管子 / 形勢解
言而語道徳忠信孝弟者,此言無弃者。天公平而無私,故美惡莫不覆。地公平而無私,故小大莫不載。無弃之言,公平而無私,故賢不肖莫不用。故無弃之言者,參伍於天地之無私也。故曰:「有無弃之言者,必參之於天地矣。」明主之官物也,任其所長,不任其所短,故事無不成,而功無不立。亂主不知物之各有所長所短也,而責必備。夫慮事定物,辯明禮義,人之所長,而蝚蝯之所短也。緣髙出險,蝚蝯之所長,而人之所短也。以蝚蝯之所長責人,故其令廢而責不塞。故曰:「墜岸三仞,人之所大難也,而蝚蝯飲焉。」
新字:言而語道徳忠信孝弟者,此言無弃者。天公平而無私,故美悪莫不覆。地公平而無私,故小大莫不載。無弃之言,公平而無私,故賢不肖莫不用。
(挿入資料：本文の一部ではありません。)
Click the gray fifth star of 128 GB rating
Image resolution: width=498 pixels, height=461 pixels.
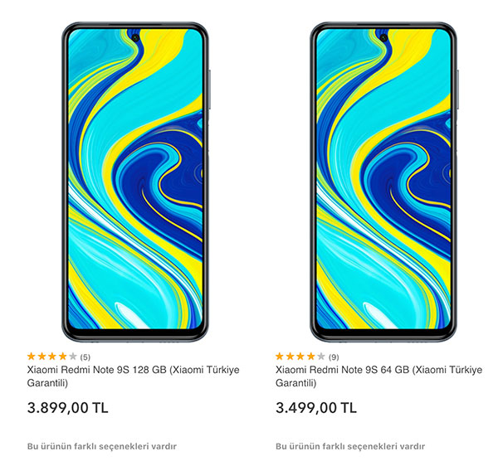tap(73, 357)
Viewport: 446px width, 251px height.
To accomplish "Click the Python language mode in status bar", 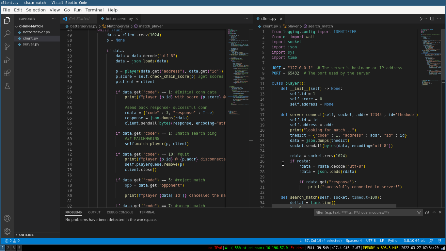I will pyautogui.click(x=393, y=241).
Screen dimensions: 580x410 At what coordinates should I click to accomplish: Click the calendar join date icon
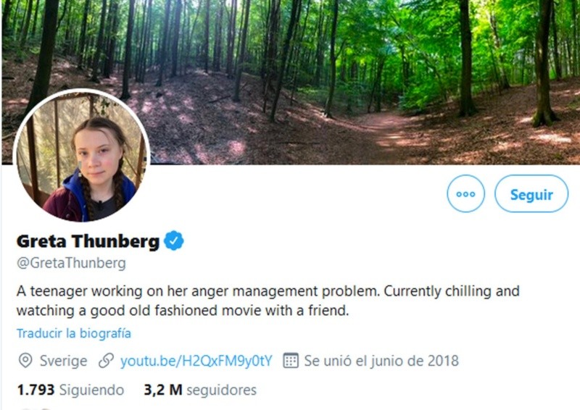click(291, 360)
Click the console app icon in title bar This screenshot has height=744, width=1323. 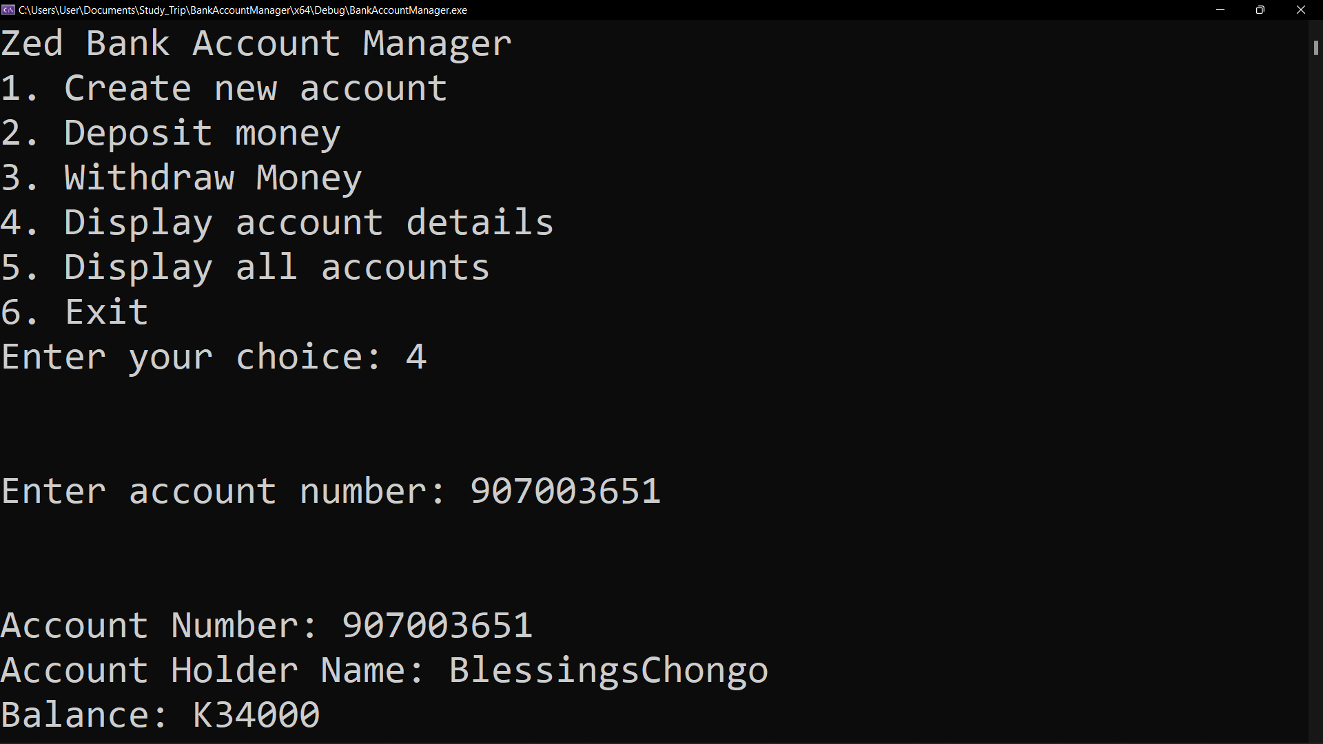pos(8,10)

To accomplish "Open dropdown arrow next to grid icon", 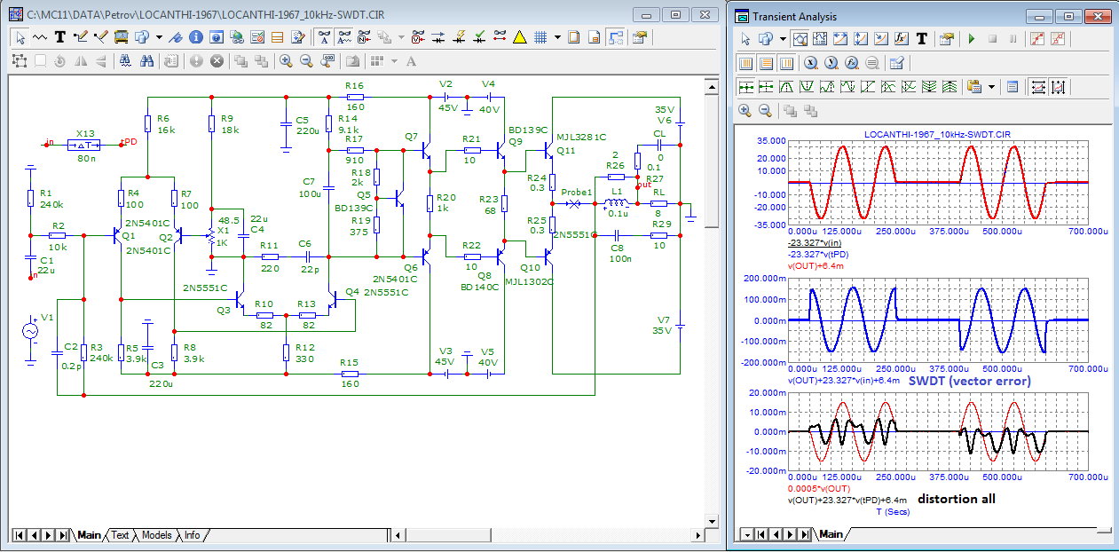I will coord(557,37).
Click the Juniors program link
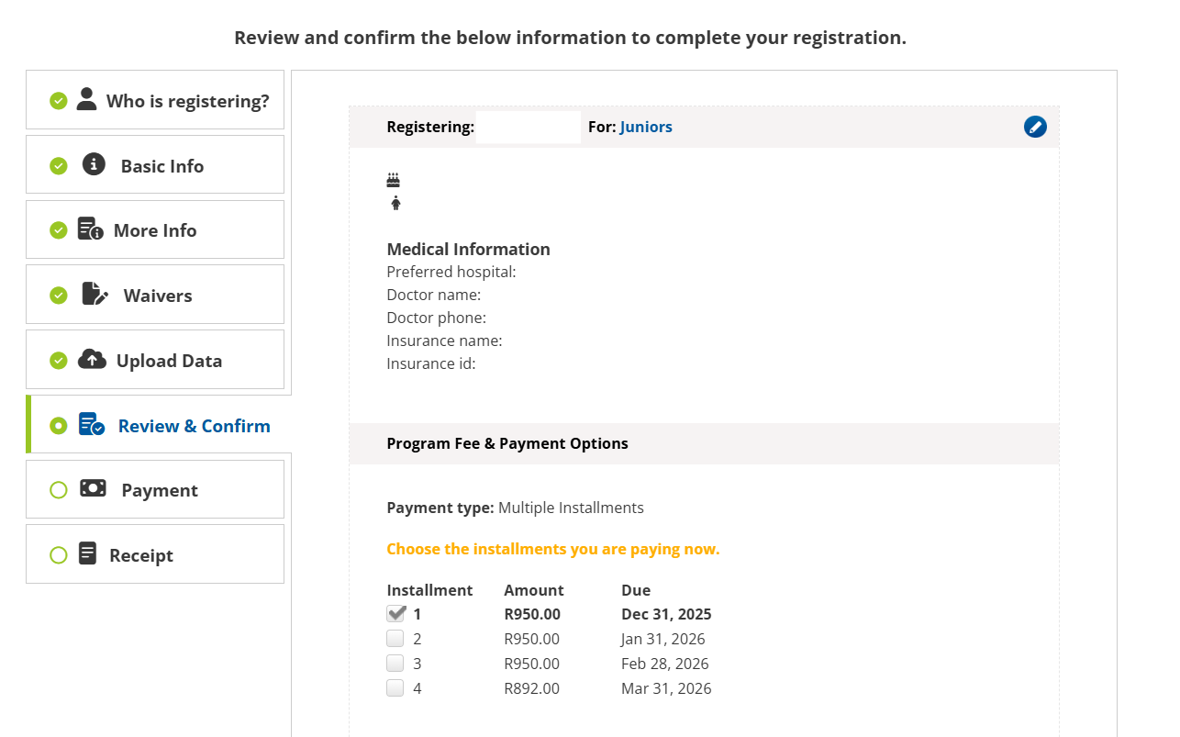1180x737 pixels. pos(646,127)
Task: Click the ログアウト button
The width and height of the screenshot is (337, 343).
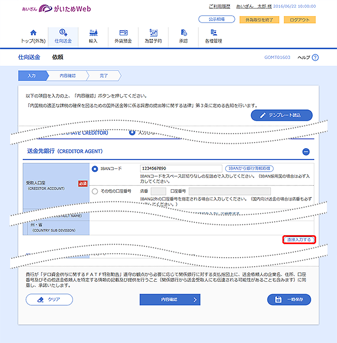Action: click(x=299, y=20)
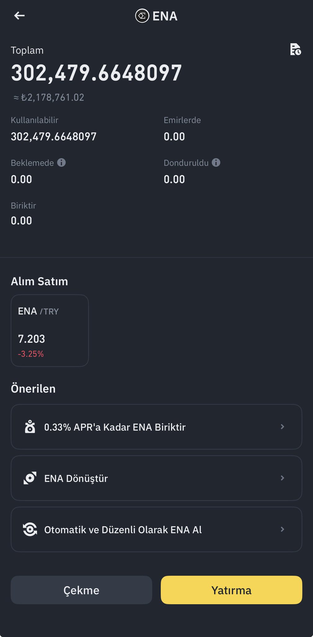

故無弃之言者,参伍於天地之無私也。故曰:「有無弃之言者,必参之於天地矣。」明主之官物也,任其所長,不任其所短,故事無不成,而功無不立。乱主不知物之各有所長所短也,而責必備。夫慮事定物,弁明礼義,人之所長,而蝚蝯之所短也。縁高出険,蝚蝯之所長,而人之所短也。以蝚蝯之所長責人,故其令廃而責不塞。故曰:「墜岸三仞,人之所大難也,而蝚蝯飲焉。」
書き下し
言いて道德忠信孝弟を語る者は、此れ言に弃つる無き者なり。天は公平にして私無し、故に美惡覆わざるは莫し。地は公平にして私無し、故に小大載せざるは莫し。弃つる無きの言は、公平にして私無し、故に賢不肖用いざるは莫し。故に弃つる無きの言なる者は、天地の私無きに參伍するなり。故に曰く、「弃つる無きの言有る者は、必ず之を天地に參す」と。明主の物を官するや、其の長ずる所に任じ、其の短なる所に任ぜず。故に事成らざる無くして、功立たざる無し。亂主は物の各おの長ずる所短なる所有るを知らずして、責むるに必ず備わるを以てす。夫れ事を慮り物を定め、禮義を辯明するは、人の長ずる所にして、蝚蝯の短なる所なり。髙きに緣り險を出づるは、蝚蝯の長ずる所にして、人の短なる所なり。蝚蝯の長ずる所を以て人に責む、故に其の令廢れて責塞がらず。故に曰く、「岸を墜つること三仞、人の大いに難しとする所なり、而して蝚蝯は焉に飲む」と。
現代語訳
語るときに道と徳と忠と信と孝と悌を語る人は、その言葉に捨てるところがない。天は公平で私がない。だから美しいものも醜いものも覆わないことがない。地は公平で私がない。だから小さいものも大きいものも載せないことがない。捨てるところのない言葉は、公平で私がない。だから賢い者も愚かな者も用いないことがない。だから捨てるところのない言葉は、天地の私のなさに並ぶ。だから、捨てるところのない言葉を持つ者は、必ずそれを天地に照らす、という。明主が人に役目を与えるときは、得意なところに任せ、不得意なところには任せない。だから事は成らないことがなく、功は立たないことがない。乱れた主は、それぞれに得意と不得意があることを知らず、すべて備わっていることを求める。事を思いはかり物を定め、礼と義を見分けるのは人の得意とするところで、猿の不得意とするところである。高いところに登り険しいところを進むのは猿の得意とするところで、人の不得意とするところである。猿の得意なところを人に求める。だから令は廃れ、求めは満たされない。だから、三仞の崖を下るのは人には大変難しいが、猿はそこで水を飲む、という。